— Steve Iglehart

Are you a man who wants to learn from and share with other men how to be a better person and member of society?  Looking for male-bonding beyond the man cave, office-cooler, social-media, and sports banter, and in a safe environment?  Well, you’re in luck, because Jerry Hancock and his sponsors have begun one  Men In Balance group locally, and are working hard to open others.

I first heard of MIB from the Davidson United Methodist bulletin  in the Spring of 2010.  The MIB website described  a free, scripture- based  program, but with time for individual input and group discussion.   While not ver y bible-literate, I had no qualms about the structure of the weekly (Sundays, 11-12 at DUMC) meeting given  the chance to meet other men and share life experiences.

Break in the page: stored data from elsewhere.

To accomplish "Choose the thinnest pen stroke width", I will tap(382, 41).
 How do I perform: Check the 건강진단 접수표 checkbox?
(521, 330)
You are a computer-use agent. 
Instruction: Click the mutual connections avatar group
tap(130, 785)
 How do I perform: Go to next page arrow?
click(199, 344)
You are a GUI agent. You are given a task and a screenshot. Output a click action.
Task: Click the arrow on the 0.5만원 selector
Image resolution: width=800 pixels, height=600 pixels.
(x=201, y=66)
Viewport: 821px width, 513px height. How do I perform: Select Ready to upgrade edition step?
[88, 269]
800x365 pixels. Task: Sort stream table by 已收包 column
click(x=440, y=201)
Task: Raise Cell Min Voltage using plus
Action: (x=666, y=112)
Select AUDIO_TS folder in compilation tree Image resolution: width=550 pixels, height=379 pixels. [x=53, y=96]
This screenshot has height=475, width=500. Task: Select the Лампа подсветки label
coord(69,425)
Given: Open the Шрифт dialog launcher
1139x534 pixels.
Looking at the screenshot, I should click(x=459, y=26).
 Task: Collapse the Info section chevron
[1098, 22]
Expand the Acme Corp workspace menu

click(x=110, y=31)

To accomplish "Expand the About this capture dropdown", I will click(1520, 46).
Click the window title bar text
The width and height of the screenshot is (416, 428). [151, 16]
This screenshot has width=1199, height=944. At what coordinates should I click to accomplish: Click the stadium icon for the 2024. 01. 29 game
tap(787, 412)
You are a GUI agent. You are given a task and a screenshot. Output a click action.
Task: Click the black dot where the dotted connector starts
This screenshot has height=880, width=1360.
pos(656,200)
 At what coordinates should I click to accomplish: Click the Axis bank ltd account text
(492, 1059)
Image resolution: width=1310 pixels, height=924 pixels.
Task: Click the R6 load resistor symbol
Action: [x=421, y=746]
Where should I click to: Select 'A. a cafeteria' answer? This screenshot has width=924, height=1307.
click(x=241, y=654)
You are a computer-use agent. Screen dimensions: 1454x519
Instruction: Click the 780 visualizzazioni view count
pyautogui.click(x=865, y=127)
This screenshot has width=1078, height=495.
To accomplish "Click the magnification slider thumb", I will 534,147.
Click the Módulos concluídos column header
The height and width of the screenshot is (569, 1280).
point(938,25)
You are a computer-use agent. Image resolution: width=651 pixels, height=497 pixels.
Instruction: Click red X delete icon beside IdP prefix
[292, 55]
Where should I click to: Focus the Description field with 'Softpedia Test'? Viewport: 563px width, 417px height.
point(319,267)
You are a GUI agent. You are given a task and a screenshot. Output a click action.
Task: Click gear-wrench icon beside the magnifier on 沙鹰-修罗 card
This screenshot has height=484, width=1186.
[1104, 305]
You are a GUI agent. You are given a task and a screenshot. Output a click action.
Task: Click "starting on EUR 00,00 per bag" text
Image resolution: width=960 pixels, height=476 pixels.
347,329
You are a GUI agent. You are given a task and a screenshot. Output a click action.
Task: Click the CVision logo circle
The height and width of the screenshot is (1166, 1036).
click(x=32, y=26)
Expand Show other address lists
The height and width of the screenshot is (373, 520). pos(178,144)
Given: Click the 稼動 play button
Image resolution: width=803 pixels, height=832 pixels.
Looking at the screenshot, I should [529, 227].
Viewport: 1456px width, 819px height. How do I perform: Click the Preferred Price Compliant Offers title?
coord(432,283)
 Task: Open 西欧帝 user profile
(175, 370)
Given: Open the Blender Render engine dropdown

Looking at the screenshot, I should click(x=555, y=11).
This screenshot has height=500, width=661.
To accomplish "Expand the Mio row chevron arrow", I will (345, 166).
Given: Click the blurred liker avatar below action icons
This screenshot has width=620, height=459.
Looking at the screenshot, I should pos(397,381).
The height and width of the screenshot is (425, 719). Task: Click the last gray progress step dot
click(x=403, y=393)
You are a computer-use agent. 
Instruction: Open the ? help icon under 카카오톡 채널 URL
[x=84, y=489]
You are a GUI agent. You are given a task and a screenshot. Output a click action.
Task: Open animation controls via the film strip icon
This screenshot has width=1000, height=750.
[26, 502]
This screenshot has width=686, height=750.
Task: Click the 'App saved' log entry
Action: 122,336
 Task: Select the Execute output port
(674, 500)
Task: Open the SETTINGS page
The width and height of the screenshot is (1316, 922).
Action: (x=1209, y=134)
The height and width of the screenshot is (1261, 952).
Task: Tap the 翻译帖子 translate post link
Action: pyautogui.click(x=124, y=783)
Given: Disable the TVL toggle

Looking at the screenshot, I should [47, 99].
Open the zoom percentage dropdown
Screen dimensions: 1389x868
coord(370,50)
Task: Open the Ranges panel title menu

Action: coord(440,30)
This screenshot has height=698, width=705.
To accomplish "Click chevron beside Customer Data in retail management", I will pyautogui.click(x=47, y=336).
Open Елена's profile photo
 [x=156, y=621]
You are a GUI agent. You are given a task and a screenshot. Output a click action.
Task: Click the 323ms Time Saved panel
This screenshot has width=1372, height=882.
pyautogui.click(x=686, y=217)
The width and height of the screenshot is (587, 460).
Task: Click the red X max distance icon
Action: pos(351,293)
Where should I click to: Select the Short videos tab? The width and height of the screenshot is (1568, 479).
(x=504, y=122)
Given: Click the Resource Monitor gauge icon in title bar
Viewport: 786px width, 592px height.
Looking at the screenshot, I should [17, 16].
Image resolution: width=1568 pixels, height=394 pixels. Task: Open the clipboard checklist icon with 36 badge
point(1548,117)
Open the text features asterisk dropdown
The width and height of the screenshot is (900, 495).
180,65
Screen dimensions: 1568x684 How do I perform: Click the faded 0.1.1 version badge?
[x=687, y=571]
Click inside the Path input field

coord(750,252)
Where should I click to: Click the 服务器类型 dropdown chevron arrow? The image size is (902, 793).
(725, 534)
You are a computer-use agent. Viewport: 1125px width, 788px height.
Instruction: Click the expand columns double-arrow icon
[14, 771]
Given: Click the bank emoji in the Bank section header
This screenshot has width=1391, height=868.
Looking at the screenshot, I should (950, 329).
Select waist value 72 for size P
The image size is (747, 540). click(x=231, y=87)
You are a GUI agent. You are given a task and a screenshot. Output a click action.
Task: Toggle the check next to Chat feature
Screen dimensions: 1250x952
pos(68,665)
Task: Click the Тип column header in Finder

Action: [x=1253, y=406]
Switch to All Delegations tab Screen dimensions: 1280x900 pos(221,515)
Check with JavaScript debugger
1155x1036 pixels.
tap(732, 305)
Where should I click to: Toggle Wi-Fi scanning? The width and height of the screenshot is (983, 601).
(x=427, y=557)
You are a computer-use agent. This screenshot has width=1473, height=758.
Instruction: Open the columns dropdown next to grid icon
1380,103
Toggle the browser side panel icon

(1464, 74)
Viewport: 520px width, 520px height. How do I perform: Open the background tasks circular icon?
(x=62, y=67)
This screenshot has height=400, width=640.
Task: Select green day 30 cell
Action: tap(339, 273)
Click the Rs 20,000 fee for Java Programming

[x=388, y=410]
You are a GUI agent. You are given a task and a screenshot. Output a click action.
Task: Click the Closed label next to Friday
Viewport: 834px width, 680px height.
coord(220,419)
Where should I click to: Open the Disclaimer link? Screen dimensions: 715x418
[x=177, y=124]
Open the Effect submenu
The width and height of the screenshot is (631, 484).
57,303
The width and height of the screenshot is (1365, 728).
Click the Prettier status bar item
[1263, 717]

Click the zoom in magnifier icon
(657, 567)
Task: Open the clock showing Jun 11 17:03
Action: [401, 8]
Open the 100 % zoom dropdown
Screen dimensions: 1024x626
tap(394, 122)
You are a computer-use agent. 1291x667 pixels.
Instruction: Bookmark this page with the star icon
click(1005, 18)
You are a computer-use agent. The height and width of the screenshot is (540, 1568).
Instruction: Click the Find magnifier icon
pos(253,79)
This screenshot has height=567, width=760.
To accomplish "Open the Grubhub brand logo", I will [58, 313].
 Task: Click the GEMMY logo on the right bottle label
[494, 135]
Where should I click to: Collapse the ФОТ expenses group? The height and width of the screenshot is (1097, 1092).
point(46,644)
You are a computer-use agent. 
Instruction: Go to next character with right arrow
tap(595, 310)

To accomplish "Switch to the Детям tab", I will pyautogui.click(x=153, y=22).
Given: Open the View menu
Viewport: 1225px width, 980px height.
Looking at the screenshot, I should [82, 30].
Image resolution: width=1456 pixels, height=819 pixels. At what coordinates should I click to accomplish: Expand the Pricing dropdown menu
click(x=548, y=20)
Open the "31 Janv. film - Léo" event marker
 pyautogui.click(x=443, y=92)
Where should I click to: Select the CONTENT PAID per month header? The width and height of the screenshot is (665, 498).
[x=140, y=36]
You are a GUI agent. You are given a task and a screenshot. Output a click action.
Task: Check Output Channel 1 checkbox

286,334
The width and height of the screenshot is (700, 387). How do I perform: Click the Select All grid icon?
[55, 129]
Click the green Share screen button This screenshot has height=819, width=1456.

At my first meeting Jerry Hancock, MIB founder and facilitator, began with a prayer, and stressed the need for total confidentiality.  Each of the regulars introduced themselves first and gave their reasons for attending.   Their honesty and humor put me quickly at ease, and many of their issues were mine to varying degrees.   I then was asked to introduce myself and tell what personal and family concerns had brought me to the group.  Everyone listened carefully, and their comments and questions came from their hearts.  Jerry then introduced the text and theme of the day,  and asked for our reaction to it.  I felt comfortable revealing  my ignorance, because Jerry and others brought me up to speed without  a hint of “tude”.

Over the next two or three meetings, those in attendance chose to move away from the planned sequence of themes, preferring another format suggested by Jerry, that of “checking in”.  Each person around the table would say what was on their mind,  often referring to ongoing inner turmoil, or relationship,or work challenges.   There is often group input but  every person eventually checks in.  After a full hour, Jerry will bring the session to a close with a brief summary statement , and then he or a volunteer offers a closing  prayer.

Experiences discussed have included the effects of adolescent emotional and sexual abuse on individuals , especially in their adult relationships; learning how to grow more tolerant by changing oneself ; understanding one’s own communication style and that of a partner and how to actually communicate day in, day out, rain or shine ;balancing work and family; recovering from loss, addictions, dissolution of  relationships, and professional upheaval.

The men seeking balance come from across many socio-economic, religious, and professional sectors but share a desire to strengthen their spirituality and improve their outlook and relationships.  “Enjoying the moment”, “leaving ego behind”, being “proactive”, “learning to listen and suspend judgement” , “not beating up on oneself for real or perceived mistakes”  are commonly-heard terms in our meetings.  I hope by now it is obvious that I have really enjoyed the Men In Balance experience.  And I have grown in many ways.  My self-identity has come into focus. I feel much more comfortable around other men.  Finding fulfilling work seems much more possible.  Most importantly, I am a happier and more hopeful person.